··· AVAILABLE RECORDS ···

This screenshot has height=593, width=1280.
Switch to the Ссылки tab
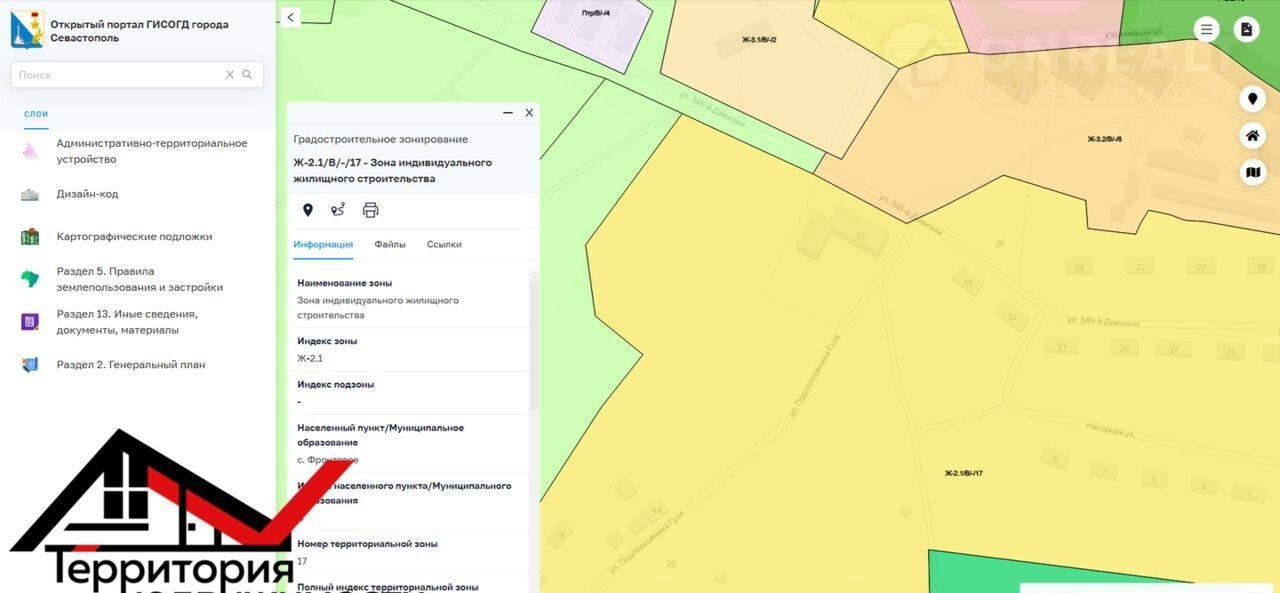point(444,244)
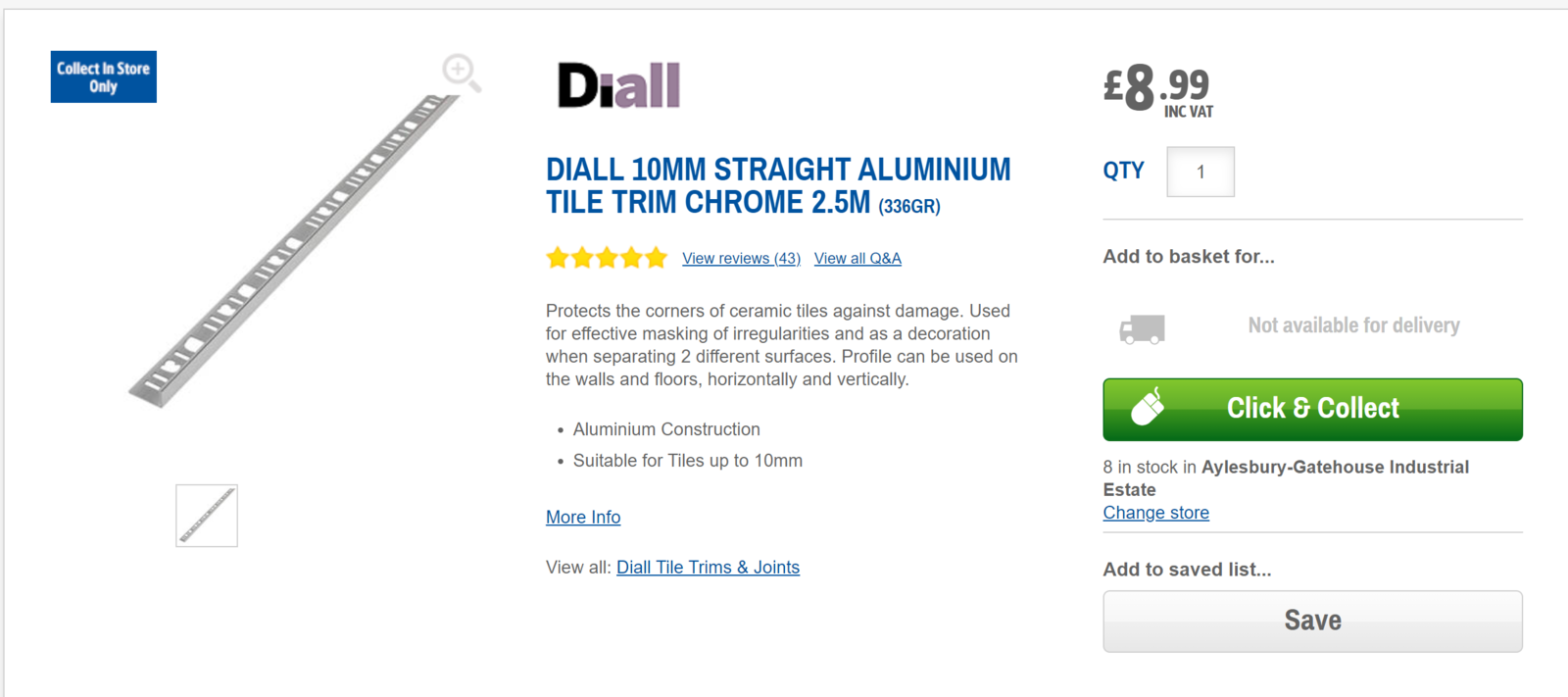Open the View reviews (43) link
Screen dimensions: 1568x697
[741, 259]
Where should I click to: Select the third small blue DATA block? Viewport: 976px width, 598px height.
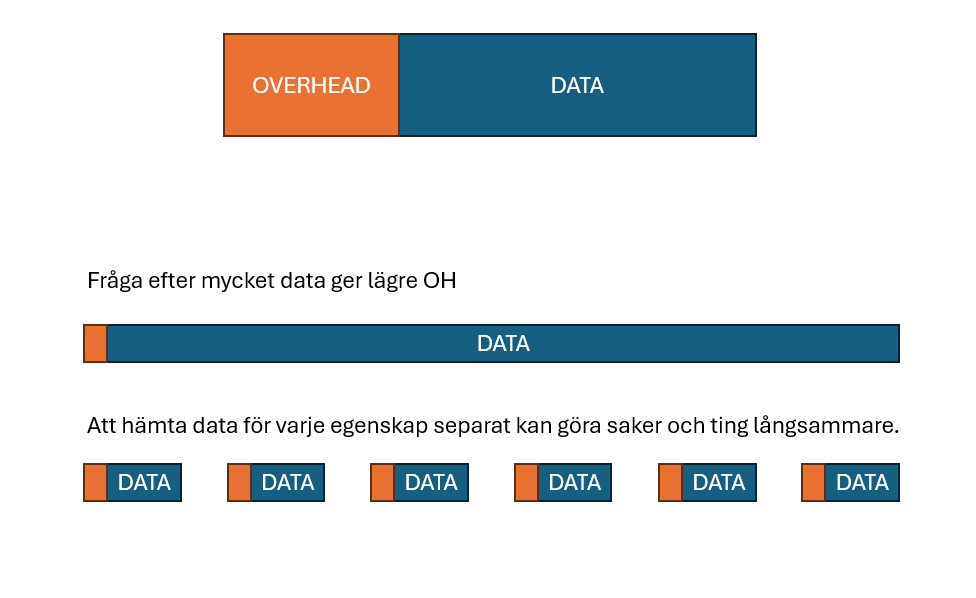(x=431, y=482)
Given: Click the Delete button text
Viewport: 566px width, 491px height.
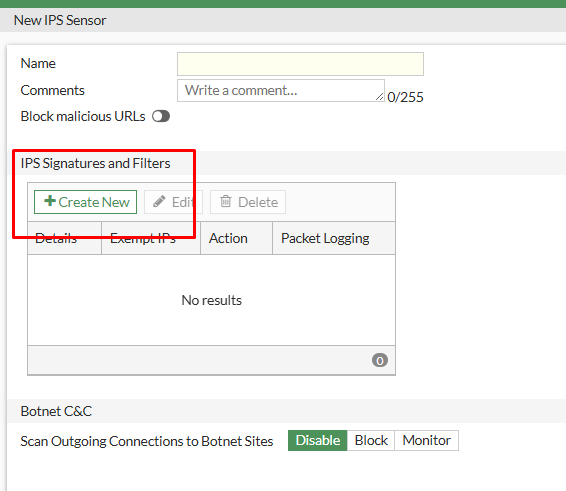Looking at the screenshot, I should pyautogui.click(x=258, y=202).
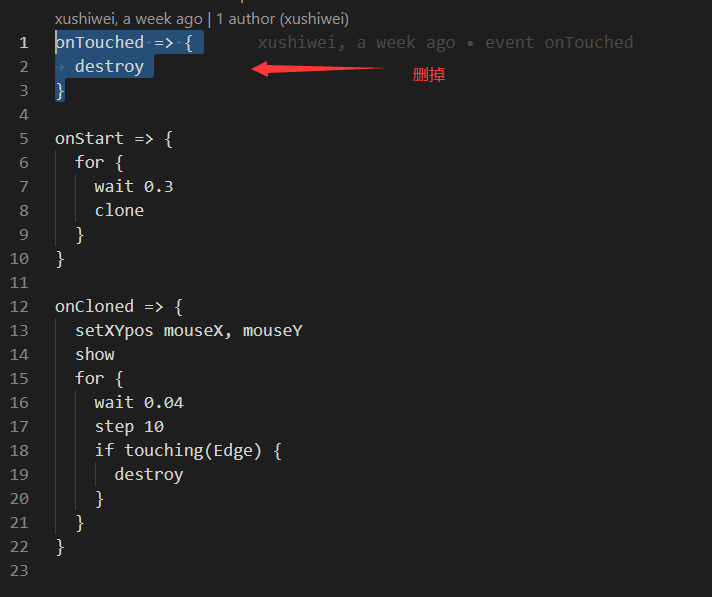Click 'touching(Edge)' on line 18

[x=193, y=451]
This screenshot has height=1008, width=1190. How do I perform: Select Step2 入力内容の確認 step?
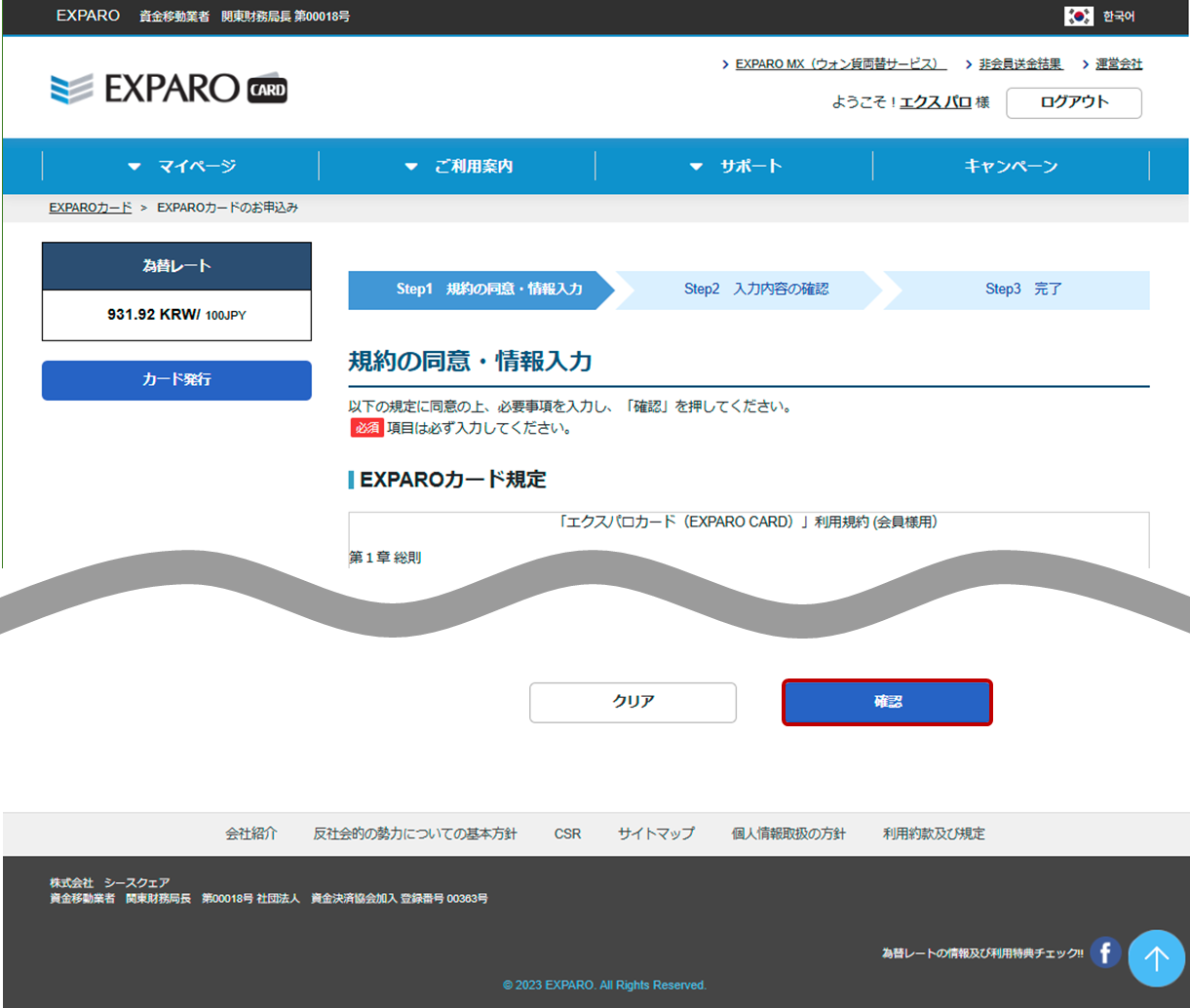coord(756,290)
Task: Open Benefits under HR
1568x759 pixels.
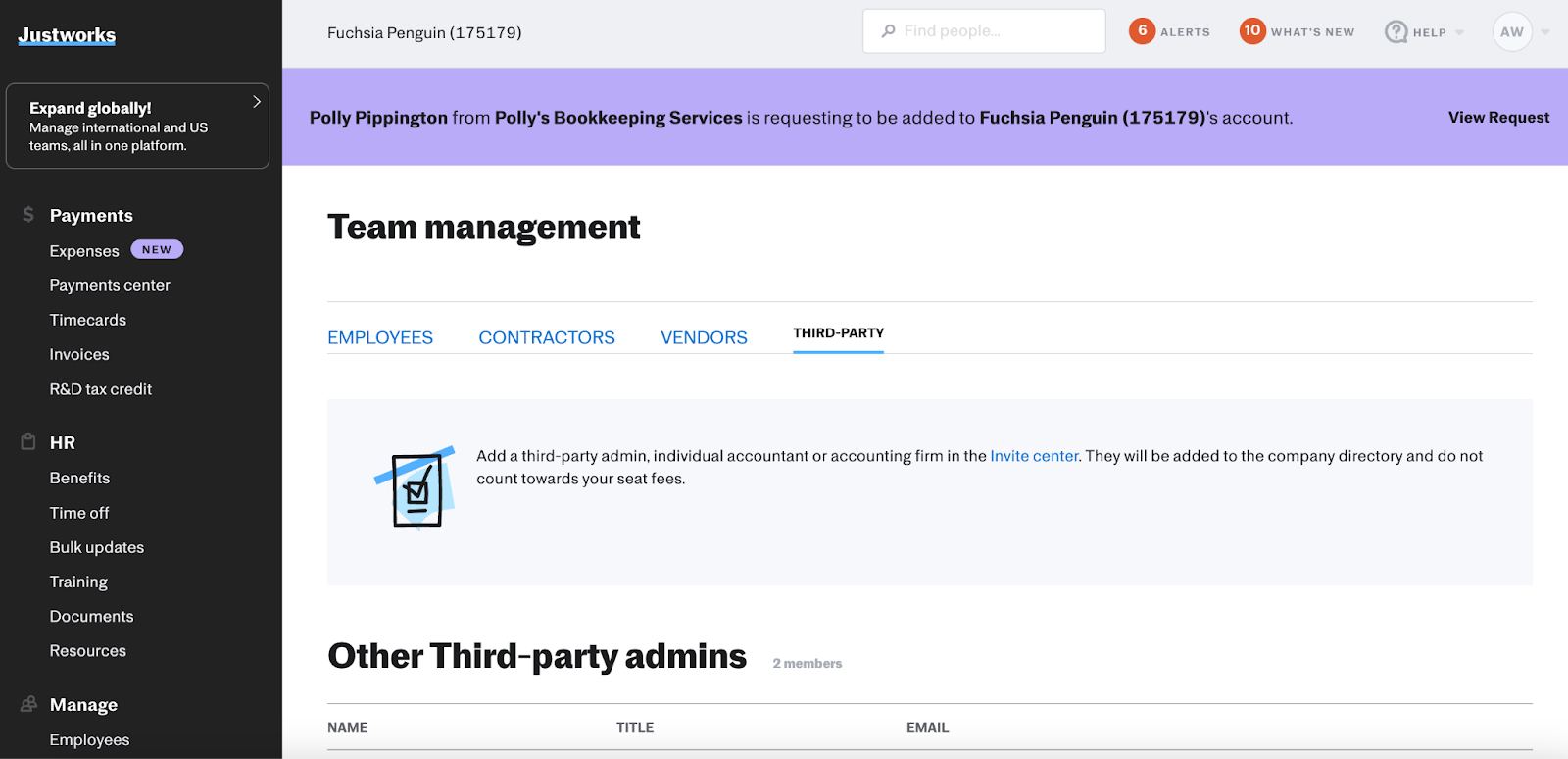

···

### EXERCISE REQUIREMENTS
Exactly the lines from the one that contains "Where should I" through the last line of the records should be set down, and the pictures should be dropped.

### THE ANSWER
Where should I click to: Select the third small blue DATA block? Viewport: 976px width, 598px height.
(x=431, y=482)
Given: Click the Delete button text
Viewport: 566px width, 491px height.
Looking at the screenshot, I should pyautogui.click(x=258, y=202).
Click 'touching(Edge)' on line 18

[x=193, y=451]
This screenshot has height=1008, width=1190. How do I perform: Select Step2 入力内容の確認 step?
coord(756,290)
Task: Open Benefits under HR
1568x759 pixels.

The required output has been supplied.